We often fall into a trap - we rethink or reexamine less and less as we get older. The ideas we picked in school are often not updated or analyzed again, and so they remain that way for life - as a result, we can maintain a child's understanding of Chumash, sometimes forever. This is a true tragedy and a stifling of the human spirit. If we don't update and reexamine, trying to better understand things, than it would seem that we relegate ourselves to a decidedly superficial existence. Incidentally, this is what attracts me to Chassidus; it was never the movement (as I am not a movement person), nor was it for the socially benefits (since we can find a social circle anywhere) - it was predominantly that from sifrei Chassidus I found that I was encouraged, and taught, to think.

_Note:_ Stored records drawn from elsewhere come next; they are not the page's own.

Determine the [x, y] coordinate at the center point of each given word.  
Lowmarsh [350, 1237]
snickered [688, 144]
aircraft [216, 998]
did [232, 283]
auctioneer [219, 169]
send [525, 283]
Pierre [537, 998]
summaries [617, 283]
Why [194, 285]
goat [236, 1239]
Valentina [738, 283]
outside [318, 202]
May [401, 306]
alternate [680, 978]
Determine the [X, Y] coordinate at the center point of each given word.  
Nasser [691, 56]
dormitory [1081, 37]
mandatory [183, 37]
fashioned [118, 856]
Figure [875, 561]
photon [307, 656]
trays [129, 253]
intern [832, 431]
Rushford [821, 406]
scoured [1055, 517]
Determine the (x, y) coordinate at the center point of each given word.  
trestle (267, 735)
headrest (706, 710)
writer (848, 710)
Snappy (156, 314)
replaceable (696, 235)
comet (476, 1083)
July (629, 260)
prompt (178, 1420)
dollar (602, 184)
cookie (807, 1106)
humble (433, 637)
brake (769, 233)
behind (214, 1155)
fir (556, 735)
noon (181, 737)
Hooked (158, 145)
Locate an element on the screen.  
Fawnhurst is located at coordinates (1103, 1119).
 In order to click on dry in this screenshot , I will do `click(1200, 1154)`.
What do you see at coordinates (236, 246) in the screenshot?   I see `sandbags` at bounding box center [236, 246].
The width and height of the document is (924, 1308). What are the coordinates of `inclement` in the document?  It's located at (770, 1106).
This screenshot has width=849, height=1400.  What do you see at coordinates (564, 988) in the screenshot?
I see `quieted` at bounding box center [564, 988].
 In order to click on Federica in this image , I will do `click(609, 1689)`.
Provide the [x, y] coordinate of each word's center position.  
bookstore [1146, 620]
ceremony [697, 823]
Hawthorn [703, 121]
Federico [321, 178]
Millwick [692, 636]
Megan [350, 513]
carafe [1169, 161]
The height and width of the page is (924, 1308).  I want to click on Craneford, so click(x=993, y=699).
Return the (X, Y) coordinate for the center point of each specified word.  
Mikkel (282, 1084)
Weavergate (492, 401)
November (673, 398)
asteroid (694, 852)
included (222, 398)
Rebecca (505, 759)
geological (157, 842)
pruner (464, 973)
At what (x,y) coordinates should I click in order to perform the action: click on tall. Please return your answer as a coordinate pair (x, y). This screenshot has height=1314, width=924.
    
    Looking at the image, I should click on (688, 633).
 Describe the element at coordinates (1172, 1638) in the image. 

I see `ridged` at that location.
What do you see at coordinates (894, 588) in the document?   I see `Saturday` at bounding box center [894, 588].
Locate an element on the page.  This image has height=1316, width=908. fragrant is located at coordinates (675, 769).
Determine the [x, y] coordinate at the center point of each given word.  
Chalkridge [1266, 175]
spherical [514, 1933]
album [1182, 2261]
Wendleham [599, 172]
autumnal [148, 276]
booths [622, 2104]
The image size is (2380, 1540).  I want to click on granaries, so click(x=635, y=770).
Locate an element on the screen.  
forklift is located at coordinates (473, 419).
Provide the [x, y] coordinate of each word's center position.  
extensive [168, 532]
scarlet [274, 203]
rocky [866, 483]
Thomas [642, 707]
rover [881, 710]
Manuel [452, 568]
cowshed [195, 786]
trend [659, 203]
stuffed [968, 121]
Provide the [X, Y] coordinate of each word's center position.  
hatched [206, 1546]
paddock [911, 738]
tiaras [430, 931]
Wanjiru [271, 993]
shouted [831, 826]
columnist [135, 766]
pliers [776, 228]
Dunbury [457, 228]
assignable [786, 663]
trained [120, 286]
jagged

It's funny, because I mentioned this to our friend A Simple Jew and he sent me this quote by Rabbi Yaakov Kamenetzky that really sums it up nicely - and I couldn't agree more:
"One of the greatest tragedies of intellectual human experience is that we study Torah stories when we are 55 in the same manner as we studied them when we were 5."
It always gets me looks, but for years I have been saying that the chinuch our yeshivos offer really does our sons a disservice. There is no curriculum - who would ever think that a single subject curriculum makes sense? If it was up to me, I would close the Gemmaros a little and redefine the goal. Our Yeshivos don't attempt to educate, they attempt to provide skills (not even all that successfully either), but is that Yiddishkeit? I would like my kids to really understand Chumash; I'd like them to learn seforim like the Kuzari and really understand what we believe; how can we raise inspired serious Jews if these things are neglected?
So this is my new goal: Back to basics, I hope to really begin to learn Chumash now.